Così come previsto dal decreto Antifrodi (DL 157/2021), sono allo studio ed al varo una serie di check list per i visti di conformità, per ciascun bonus edilizio, a partire dal Bonus Facciate e sul modello del Superbonus 110%.

Si tratterebbe di una lista per il controllo documentale volta ad arginare il rischio di truffe, basate su di uno schema di massima, da poter seguire, così come già sperimentato per il Superbonus e che tenga conto anche degli spunti emersi con la presentazione di numerosi interpelli all’Agenzia delle Entrate.

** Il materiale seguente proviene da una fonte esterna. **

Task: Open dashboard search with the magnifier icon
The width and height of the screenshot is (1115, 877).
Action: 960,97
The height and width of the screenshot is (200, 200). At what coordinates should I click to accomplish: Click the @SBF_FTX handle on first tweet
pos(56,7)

Il Bonus Facciate, infatti, è l’agevolazione che, più di ogni altra, ha “un appuntamento importante” ovvero il cambio di incentivo ammesso: dopo il 31/12/2021 passerà dal 90% al 60%.

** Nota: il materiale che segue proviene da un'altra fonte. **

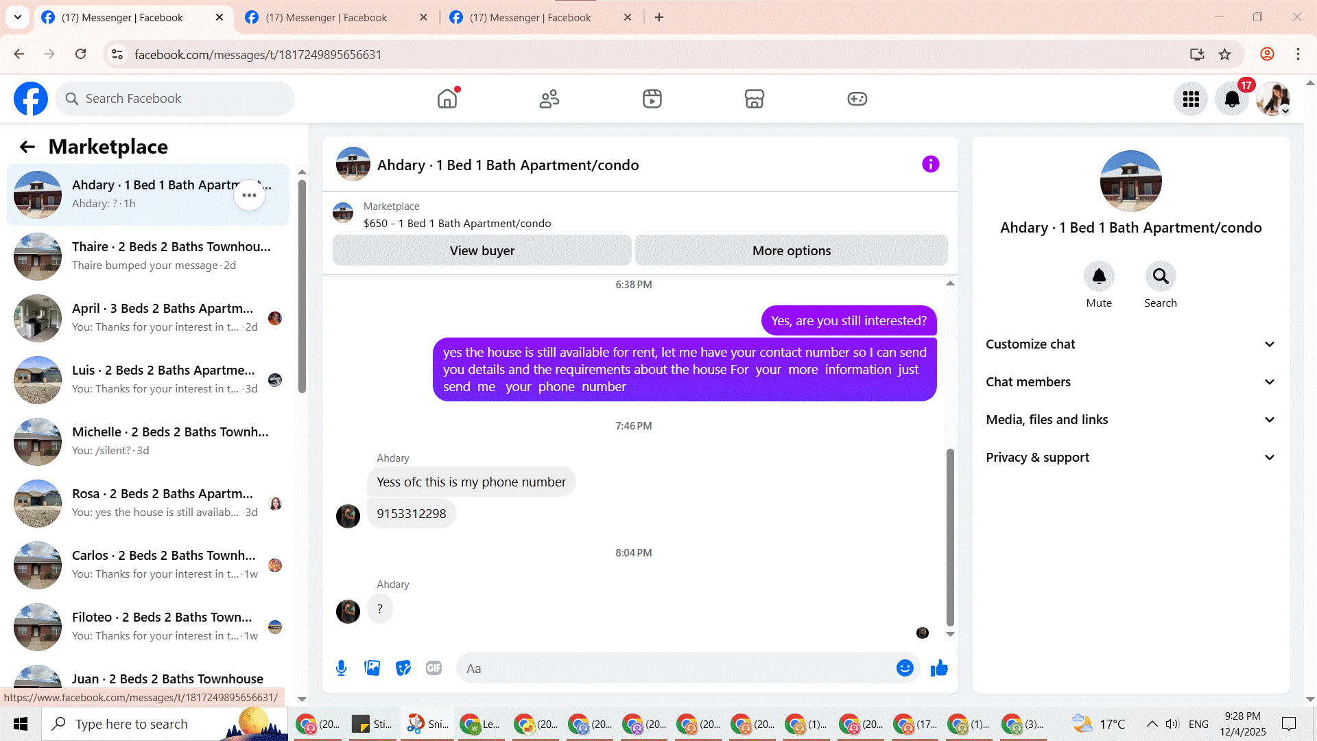This screenshot has width=1317, height=741.
Task: Click the voice clip microphone icon
Action: (x=341, y=668)
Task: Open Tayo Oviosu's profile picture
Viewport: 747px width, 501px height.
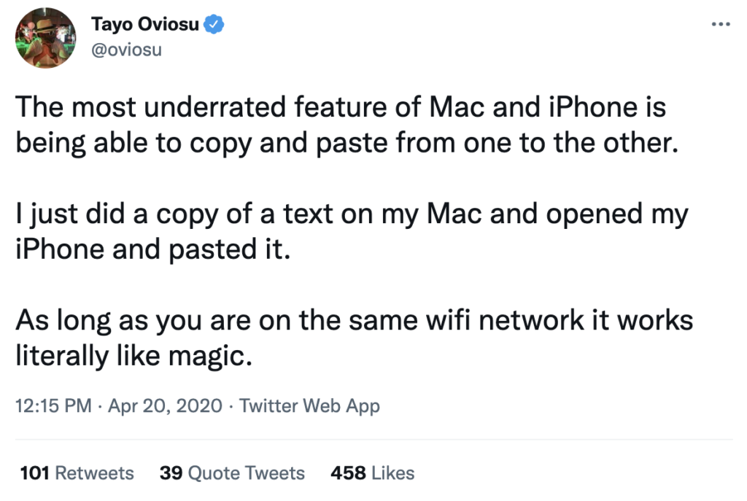Action: tap(45, 38)
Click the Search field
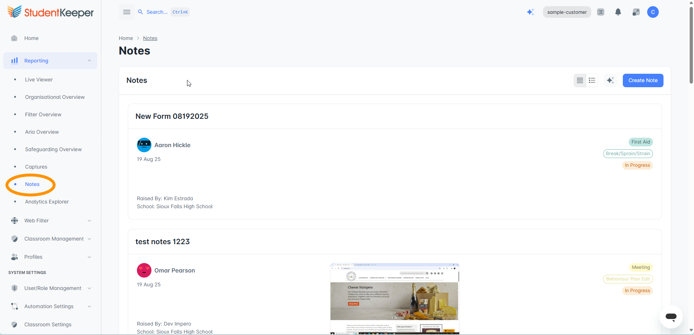694x335 pixels. click(163, 12)
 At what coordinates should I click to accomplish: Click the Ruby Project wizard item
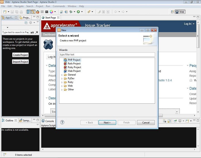74,67
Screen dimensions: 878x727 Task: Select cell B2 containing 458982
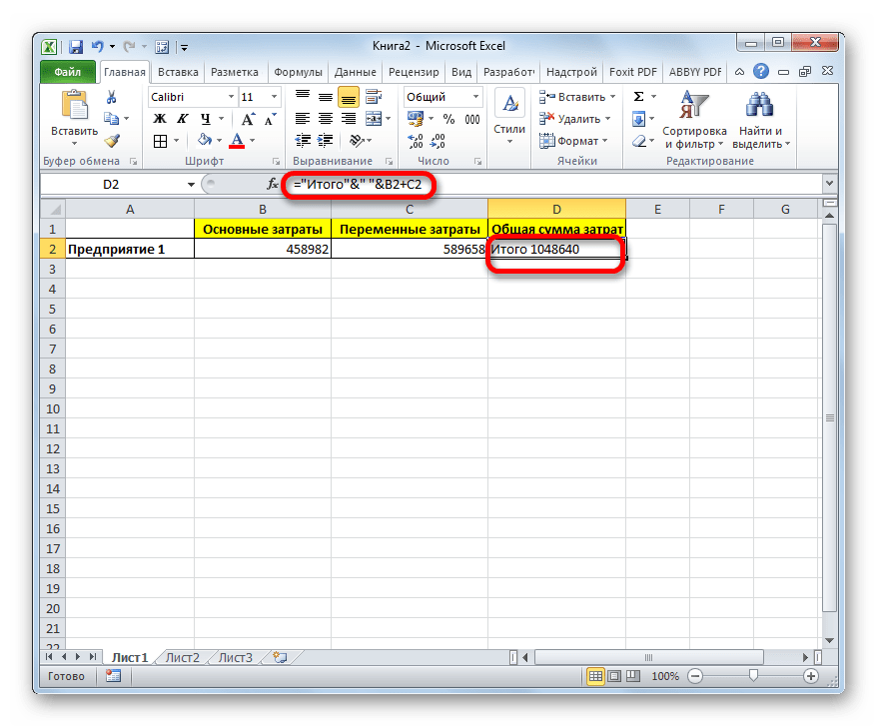click(x=262, y=250)
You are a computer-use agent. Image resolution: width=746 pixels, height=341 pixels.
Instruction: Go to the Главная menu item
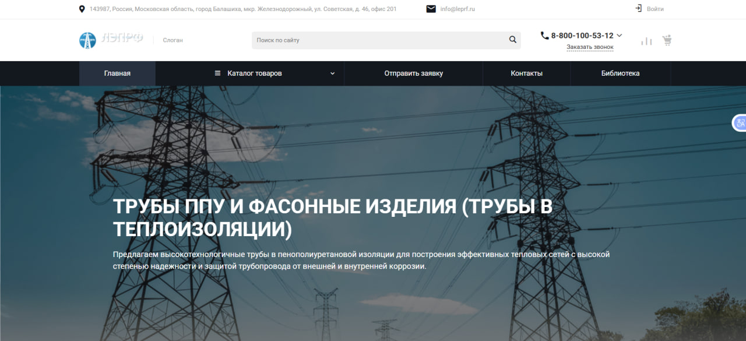click(x=117, y=73)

Si presume che nel giro di circa un mese le indicazioni dovrebbero essere disponibili.

Inoltre, a seguito dell’estensione del visto di conformità alle operazioni di cessione e sconto in fattura di tutti i bonus casa e non solo per il 110%, si sono visti creare diversi problemi operativi e molte preoccupazioni.

Nel primo anno di applicazione della piattaforma dell’Agenzia delle Entrate, sino a quanto registrato al 30/09/2021, le operazioni di cessione dei bonus diversi dal 110% sono arrivate a 12.7 miliardi di euro e quelli legati al bonus facciate rappresentano la quota maggiore pari a 5,1 miliardi (fonte Condominio – Sole 24 ore).

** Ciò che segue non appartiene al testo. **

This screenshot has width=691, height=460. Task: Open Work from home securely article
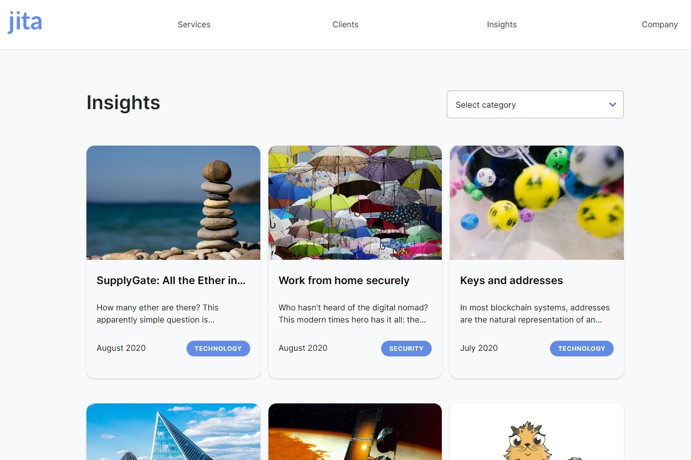[344, 281]
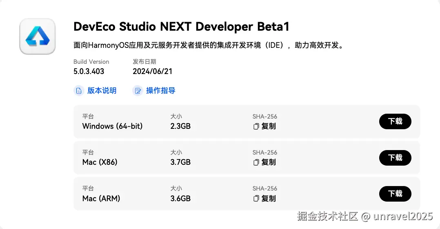The width and height of the screenshot is (440, 229).
Task: Click the 操作指导 guide icon
Action: (x=138, y=91)
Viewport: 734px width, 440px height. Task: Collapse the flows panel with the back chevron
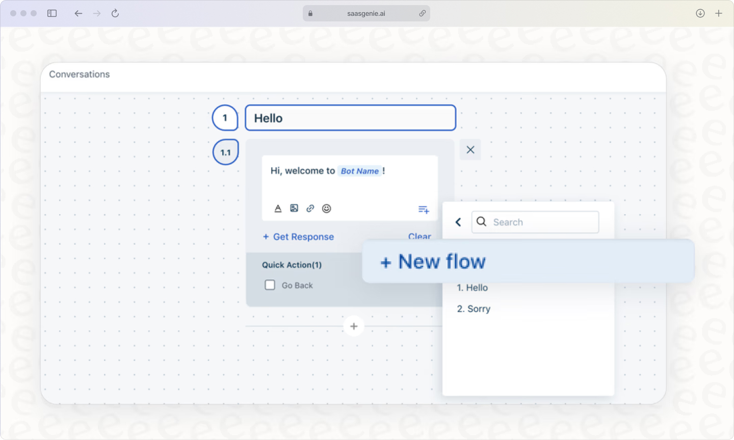point(458,222)
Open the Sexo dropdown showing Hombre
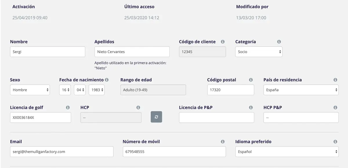 click(x=30, y=90)
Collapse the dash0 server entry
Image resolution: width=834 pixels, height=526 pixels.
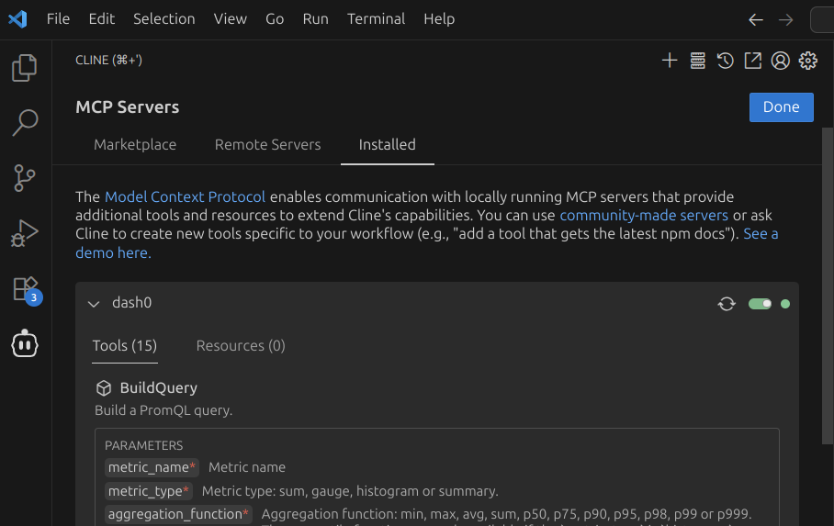[x=93, y=304]
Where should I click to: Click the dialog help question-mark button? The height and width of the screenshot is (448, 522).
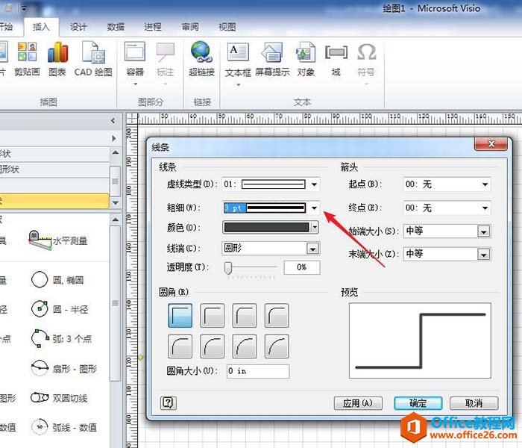point(169,403)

Tenuto conto di questo, si può immaginare quanto possano pesare anche i visti di conformità soprattutto in mancanza di un tariffario di riferimento.

Occorrerà prestare attenzione alle tariffe, in mancanza di tariffari, alla detraibilità poi del costo del visto perché, se dovesse esserne disconosciuta la validità dall’Agenzia delle Entrate, in quanto troppo elevata, il danno verrebbe infine subito dal cittadino che ha commissionato i lavori.